2026年3月31日の運行をもってJR北海道の留萌本線・石狩沼田―深川間が廃止となった。石狩沼田発深川行の最終列車は、3両編成のディーゼル車に、300名の乗車定員を大きく上回るおよそ660名を乗せ、定刻よりも20分以上遅れて終点の深川駅に到着した。

「ありがとおぉぉぉぉぉ! 留萌本線!」

深川駅への到着直前には、最終列車に乗務していた車掌さんの感極まった声による最後の車内放送が流れ、明治時代の開業以来、最盛期にはニシンと石炭の輸送で活況を呈した留萌本線は115年の歴史に幕を下ろした。

深川駅に到着した留萌本線の最終列車
読者提供
深川駅に到着した留萌本線の最終列車

これによりJR北海道が2016年に単独では維持困難な路線として発表した、いわゆる赤線区はすべて廃止となった。

輸送密度200人未満の「赤線区」5区間
・石勝線 新夕張―夕張間→2019年4月廃止
・札沼線 北海道医療大学―新十津川間→2020年5月廃止
・日高線 鵡川―様似間→2021年4月廃止
・根室線 富良野―新得間→2024年4月廃止
・留萌線 深川―留萌間→石狩沼田―留萌間2023年4月廃止、石狩沼田―深川間2026年4月廃止

JR北海道が捻り出した「上下分離」案

赤線区の廃止が完了したことで、次は黄色線区(輸送密度200人以上2000人未満の線区)の今後について注目が集まっているが、黄色線区の存続が叶わなかった場合には、北海道の鉄道路線は、札幌近郊と新幹線以外の路線はすべて廃止になりかねない危機に瀕している。
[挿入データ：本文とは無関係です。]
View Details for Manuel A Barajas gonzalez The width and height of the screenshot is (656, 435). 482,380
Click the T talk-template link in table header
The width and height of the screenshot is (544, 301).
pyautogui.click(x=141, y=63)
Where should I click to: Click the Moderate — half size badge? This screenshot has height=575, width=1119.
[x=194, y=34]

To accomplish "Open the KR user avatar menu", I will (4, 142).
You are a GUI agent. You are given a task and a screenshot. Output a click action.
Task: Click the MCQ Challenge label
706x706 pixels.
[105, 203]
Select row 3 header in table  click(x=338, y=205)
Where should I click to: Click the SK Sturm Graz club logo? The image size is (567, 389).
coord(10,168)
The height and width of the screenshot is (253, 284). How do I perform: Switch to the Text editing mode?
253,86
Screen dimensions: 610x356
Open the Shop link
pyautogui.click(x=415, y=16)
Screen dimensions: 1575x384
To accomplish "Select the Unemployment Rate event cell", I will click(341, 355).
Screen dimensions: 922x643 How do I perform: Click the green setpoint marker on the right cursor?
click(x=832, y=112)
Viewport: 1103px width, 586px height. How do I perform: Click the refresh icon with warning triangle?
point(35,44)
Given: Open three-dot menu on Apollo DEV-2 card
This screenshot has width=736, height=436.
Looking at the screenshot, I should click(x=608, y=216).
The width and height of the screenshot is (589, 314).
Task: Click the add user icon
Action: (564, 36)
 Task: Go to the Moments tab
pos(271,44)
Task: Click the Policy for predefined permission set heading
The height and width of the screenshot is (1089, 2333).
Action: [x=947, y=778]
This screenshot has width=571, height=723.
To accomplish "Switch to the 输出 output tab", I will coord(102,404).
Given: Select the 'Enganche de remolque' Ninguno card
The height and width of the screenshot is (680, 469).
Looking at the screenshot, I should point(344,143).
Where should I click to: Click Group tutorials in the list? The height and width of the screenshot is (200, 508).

これは、首都圏在住者にも影響を与えかねない問題をはらんでいる。

留萌本線の廃止からおよそ2週間が経過した4月15日、JR北海道は沿線自治体などに対して、黄色線区の上下分離を正式に提案した。上下分離とは、線路や信号施設などの鉄道インフラにかかる部分を自治体などで保有し、鉄道会社は列車の運行のみに専念できるようにすることをいう。

現在のJR北海道は、自前で鉄道インフラ施設を保有し、閑散線区を含めてこれらの維持にかかる費用を負担していることが慢性的な赤字の原因となっている。